* Passage:
——————
The Ultimate Camping Gear Guide For Beginners: Car Camping and Motorcycle Camping Advice

Camping while on a road trip can be one of the most inexpensive ways to afford an extended getaway. Camping will also be one of the most rewarding aspects of a great trip when you properly prepare. When you are on the road visiting areas unknown for the first time, outdoor camping brings you in touch with the location like no hotel or motel ever can. If you are dead set against the great outdoors, meeting and socializing with great new people and immersing yourself in a historic or famous location, just stop reading now.

View of Sullivan Lake from the South Shore looking North towards Canada
The view from the East Sullivan Camp Ground on Sullivan Lake is spectacular. This is a great example of a simple to access, easy to get to campground that is surrounded by beauty. If you had stayed in the nearest town of Metaline, WA., you would have missed this experience completely!

Still with me? Great! Camping will be one of the most rewarding experiences of your trips from here on out. Like motorcycling, camping puts you in direct contact with the sights, sounds and ambience of the area. 

copyright@ 2017 Joseph Noonan Photography
Captured this sow moose on a recent camping trip in Northern Idaho outside of Sandpoint, ID.

copyright@2017 Joseph Noonan Photography
To make a 4 day weekend affordable, my good friend and I camped the whole way down to the Blue Ridge Parkway from NJ. He was on his Harley and I had my big KTM. It was a perfect inexpensive road trip. State Park Campgrounds are usually very clean and have showers and clean restrooms. This trip just cost us gas, camp site fees and cheap eats on the road.

copyright@2017 Joseph Noonan Photography
A view of our go-to spot in Northern Idaho. The closest blue tote is all our camping gear (tent, sleeping bag, chairs, tarp, lanterns). The small blue container is our weekend cooler. The beige tote behind is all kitchen items and cooking utensils. Three small totes always stocked and ready to camp! Refresh when you get back home with consumables: paper towel roll, toilet paper, fire starter, hand soap, cooking oil, spices and garbage bags.
——————
* Records provided:
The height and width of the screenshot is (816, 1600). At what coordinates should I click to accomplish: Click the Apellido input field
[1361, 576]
——————
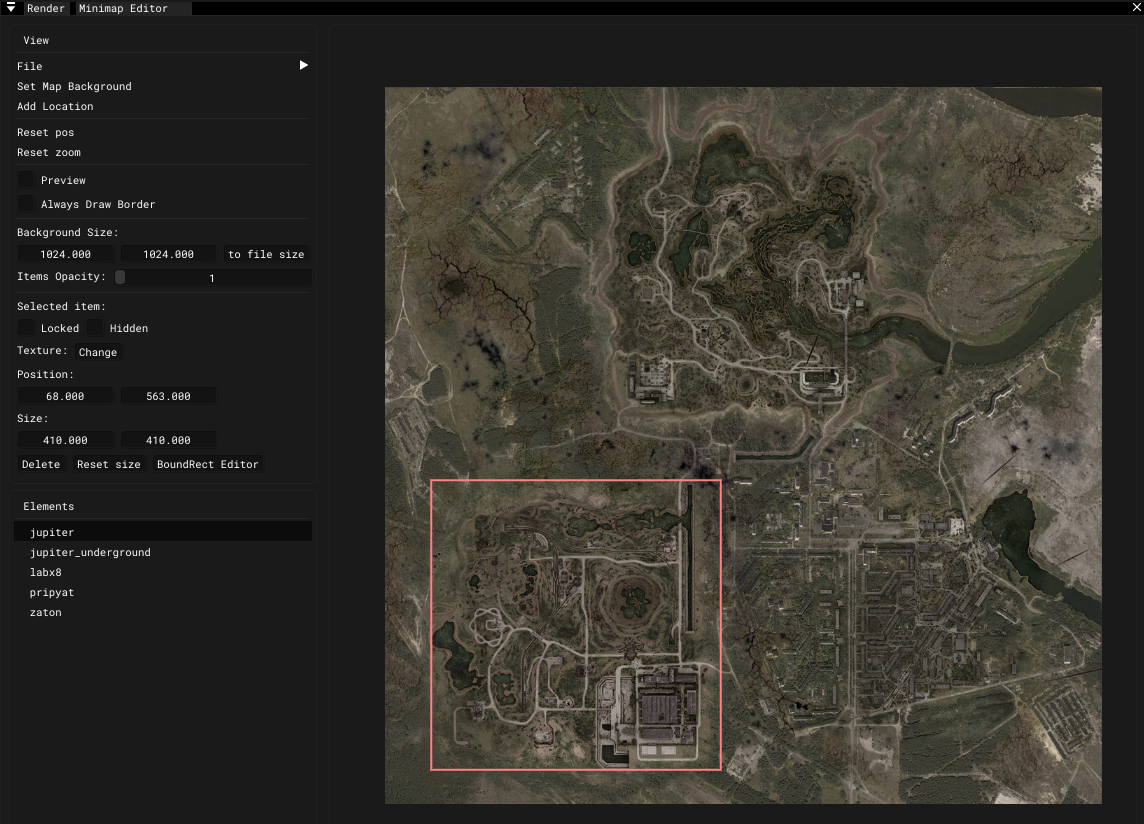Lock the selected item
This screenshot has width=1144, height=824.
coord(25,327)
——————
* Problems to solve:
a) Print the passage of the camping gear guide between "copyright@ 2017 Joseph" and "on the road.", inclusive.
b) Rewrite the rows between the lines holding "The height and" and "[1361, 576]", inclusive, with "input field" changed to "text box" and nothing else altered. Give only those lines.

* Worked solutions:
a)
copyright@ 2017 Joseph Noonan Photography
Captured this sow moose on a recent camping trip in Northern Idaho outside of Sandpoint, ID.

copyright@2017 Joseph Noonan Photography
To make a 4 day weekend affordable, my good friend and I camped the whole way down to the Blue Ridge Parkway from NJ. He was on his Harley and I had my big KTM. It was a perfect inexpensive road trip. State Park Campgrounds are usually very clean and have showers and clean restrooms. This trip just cost us gas, camp site fees and cheap eats on the road.

b)
The height and width of the screenshot is (816, 1600). At what coordinates should I click to accomplish: Click the Apellido text box
[1361, 576]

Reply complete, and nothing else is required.